RRIF (Non-Registered Retirement Income Fund)

For when it’s time to retire – CEIRP offers you a solution to help you seamlessly transition into retirement.

  • A RRIF is a flexible source of retirement income. Although the government requires you to take out a minimum amount each year, there’s no maximum withdrawal limit. This means you can adjust your income payments from one year to the next to help meet your changing income needs or financial obligations.
  • Just like your RRSP, a RRIF allows you to continue to defer taxes.You don’t pay tax on the money in a RRIF as long as it stays there. This includes any money you make from investing. You only get taxed on payments you receive from a RRIF.
  • You must transfer money out of your RRSP by the end of the year in which you turn 71, and you must begin receiving an income no later than the end of the following year. This income is taxable in the year you receive it.
  • Canada Life will contact you in the year you turn 71.
FEATURE BENEFIT
No maximum withdrawal amounts You can adjust income payments to meet your needs
Choice of investments With a variety of investments, there’s potential for growth of your RRIF savings
Estate preservation If there’s money left in your RRIF when you die, it goes to your beneficiaries or estate (less applicable taxes)
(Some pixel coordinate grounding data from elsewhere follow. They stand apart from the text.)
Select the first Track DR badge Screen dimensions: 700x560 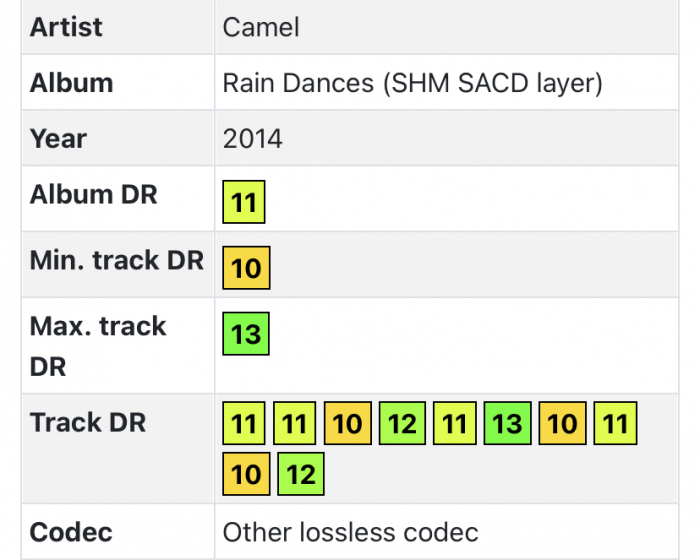point(244,424)
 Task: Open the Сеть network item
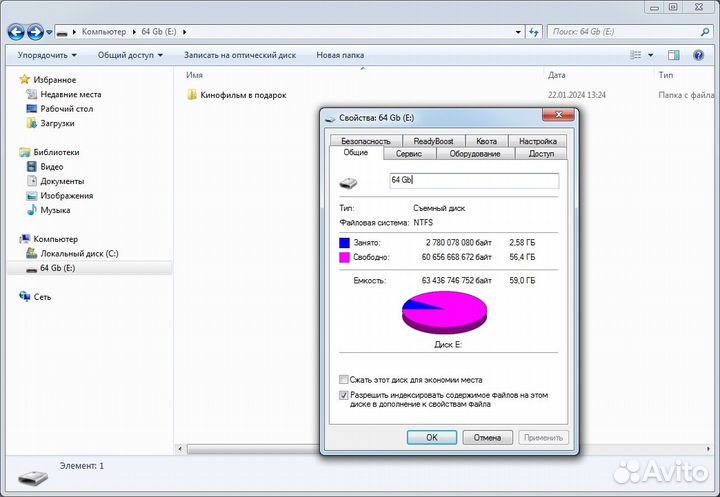click(x=42, y=297)
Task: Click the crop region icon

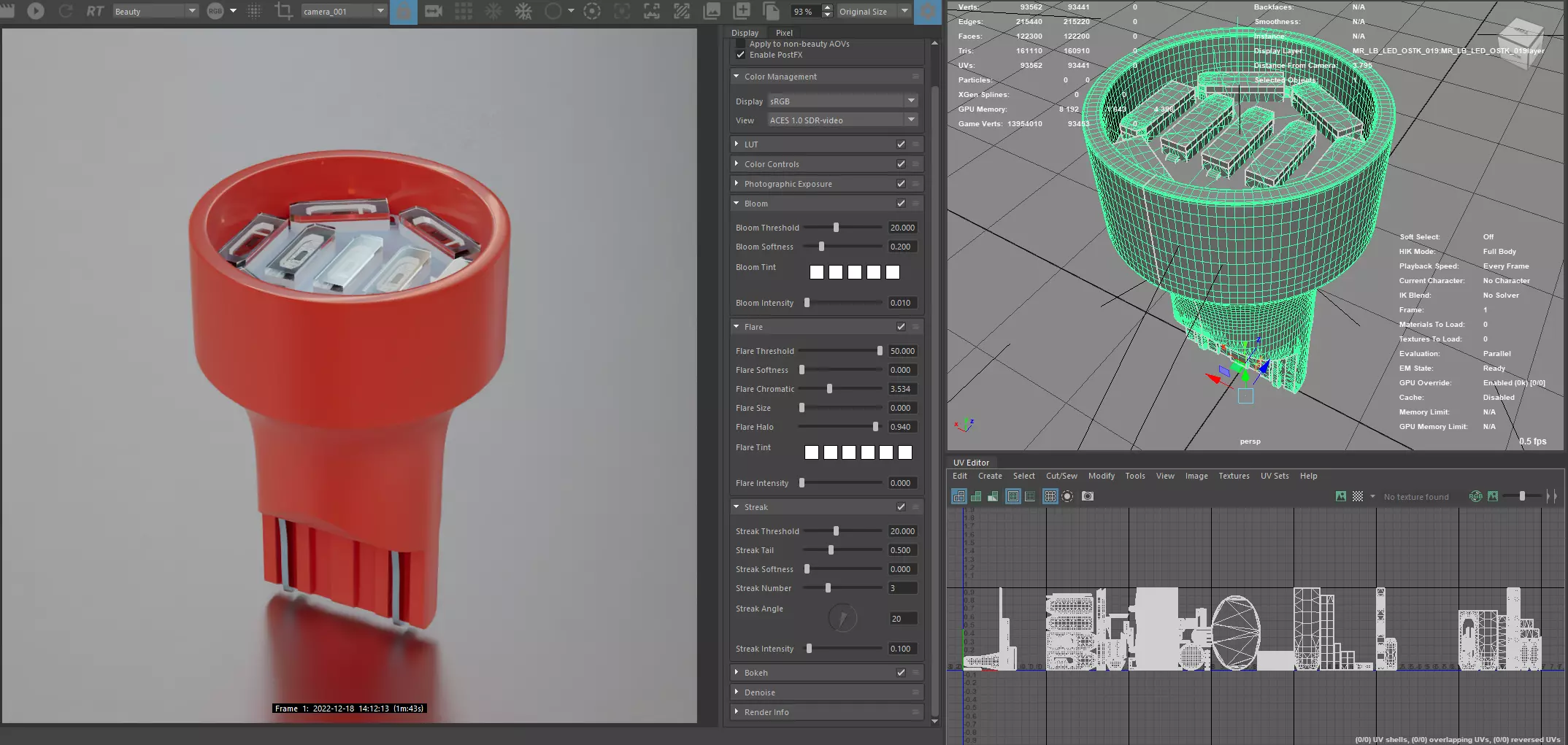Action: pos(283,11)
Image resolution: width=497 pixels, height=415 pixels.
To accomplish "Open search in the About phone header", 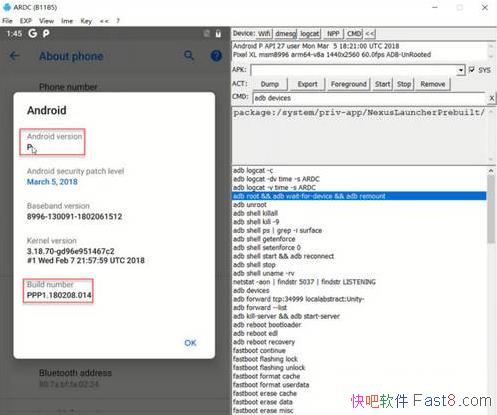I will [189, 55].
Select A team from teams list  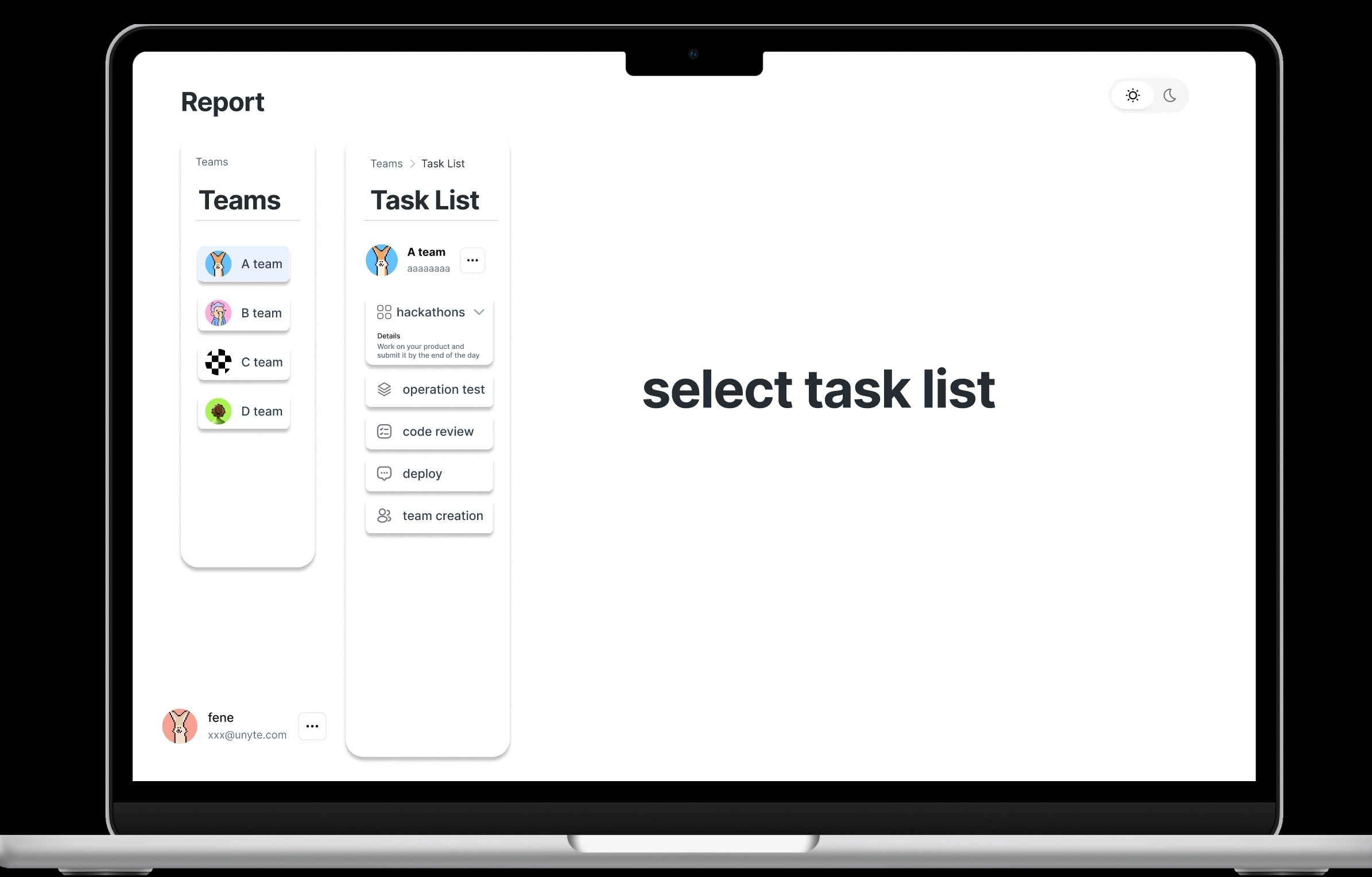pyautogui.click(x=243, y=263)
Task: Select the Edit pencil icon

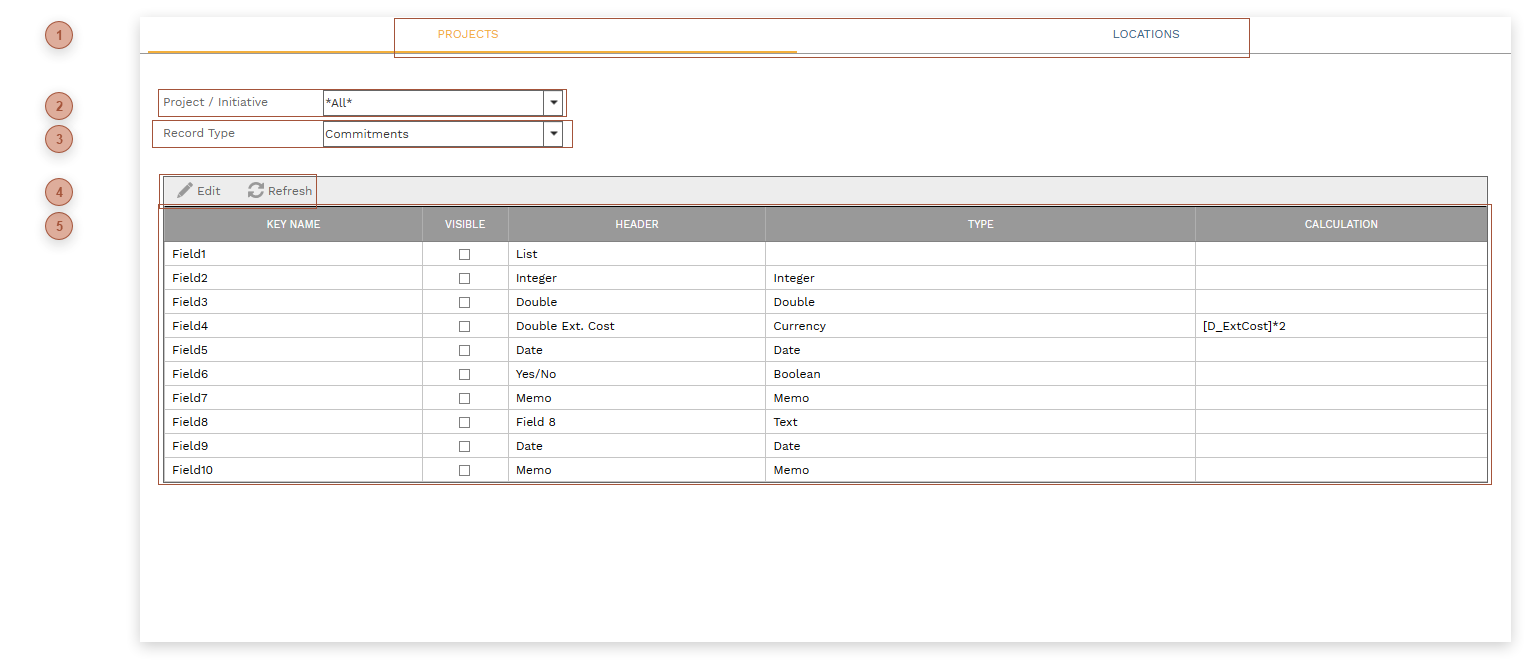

Resources: Learn more about RRIFs at canadalife.com.

Have questions or need help?
Call the Canada Life Access Line at 1-855-729-1839 to speak with an investment and retirement specialist.

Forms: Get all RRIF-related forms at mycanadalifeatwork.com > Sign in> Select Change your portfolioPrintable forms

Did you know?

You must transfer money out of your registered retirement savings plan by the end of the year in which you turn 71, and you begin receiving an income no later than the end of the following year. This income is taxable in the year you receive it.